Hurdles Facing New Drug Development

Medscape: You participated in a panel that focused on "clearing the hurdles to a research and healthcare renaissance." What are some of the biggest hurdles in the pharmaceutical industry?

Mr. Peterson: First and foremost is making sure that we discover the potential new medicines and then develop the ones that are going to make a difference in people's lives in the future, that are going to improve the quality of people's lives, that are going to reduce suffering, that are going to save lives. That requires a significant investment in science. We make that at the pharmaceutical company level. Our industry invests tens of billions of dollars a year. Lilly invests over 20% of its gross revenue in research and development. It also means a significant public-sector investment through the National Institutes of Health and other funding sources, including academia. We also need other research opportunities to do early-stage discovery and development of new medicines and of new technologies, and it's the breakthrough science that happens when you make a real commitment to it. That is number one.

Then we need a broader ecosystem. We need sound public policy that supports and encourages the kind of research and investment that we do. If we make these kinds of investments -- the tens of billions of dollars a year out of our industry that I mentioned -- it is very important that that be rewarded down the road with appropriate pricing around our medicines and that we are able to sell them and cover the cost of our research, or else that research simply won't happen. That is the real risk here. And so we have found that right balance. We have found and created in this country a very good ecosystem for discovering and developing new medicines, but it is really at risk, as a lot of the funding sources are at risk right now.

Improving Clinical Trials

Medscape: Your panel also discussed the clinical trial process and how difficult it is in some cases. Many researchers and physicians feel that the randomized, placebo-controlled trial just doesn't work in many cases, that there needs to be a better way to test new molecules and medications. What do you think about the process as it stands?

Mr. Peterson: I think it will evolve. I think we are in a period of evolution around proof of efficacy and of safety of drugs. While I think the randomized clinical trial will continue to be a very important part of drug development, I also think there is going to be an increasing reliance on real-world evidence. In other words, what happens when our medicines are actually taken by people not in a very controlled setting like a clinical trial, but just as part of their normal lives out in the real world? What effect does it have? What effect do the medicines have? I think that will become increasingly important as well.

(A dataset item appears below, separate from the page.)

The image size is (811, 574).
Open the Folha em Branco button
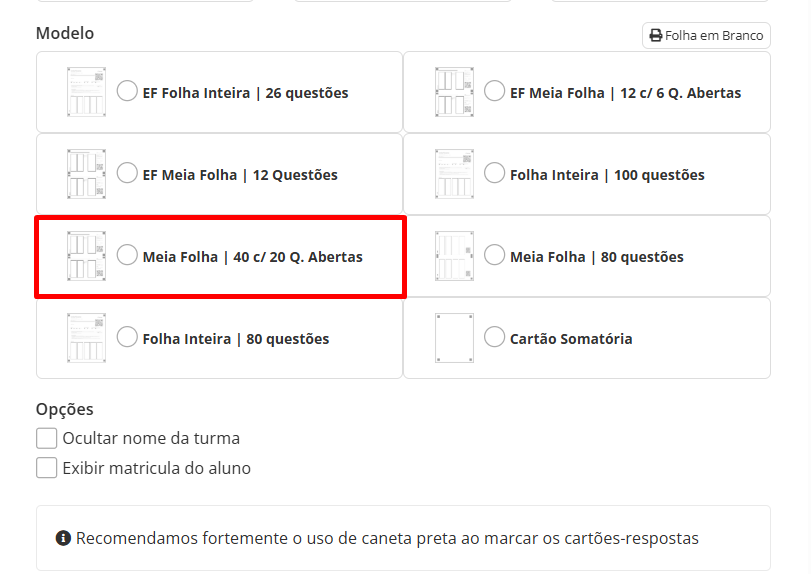click(x=706, y=36)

Of course, you can't get to the point where patients are taking medicines unless you have passed certain safety hurdles. You just can't take those risks. So I think that we will see changes inevitably in the speed of clinical trials, in the number of patients that are required, in the analytical capabilities that will allow us to get more data out of fewer patients or out of a shorter period of time, and more adaptive trials where, if we see something halfway through, we can switch and do something different. All of these evolutions are very positive and are moving us in the right direction. I don't think the clinical trial world will look the same 10 years from now or even anywhere near the same as it does today, but fundamentally there has got to be a systematized, controlled way of testing these medicines both for safety and efficacy, and that is why I don't think the randomized clinical trial will ever completely go away.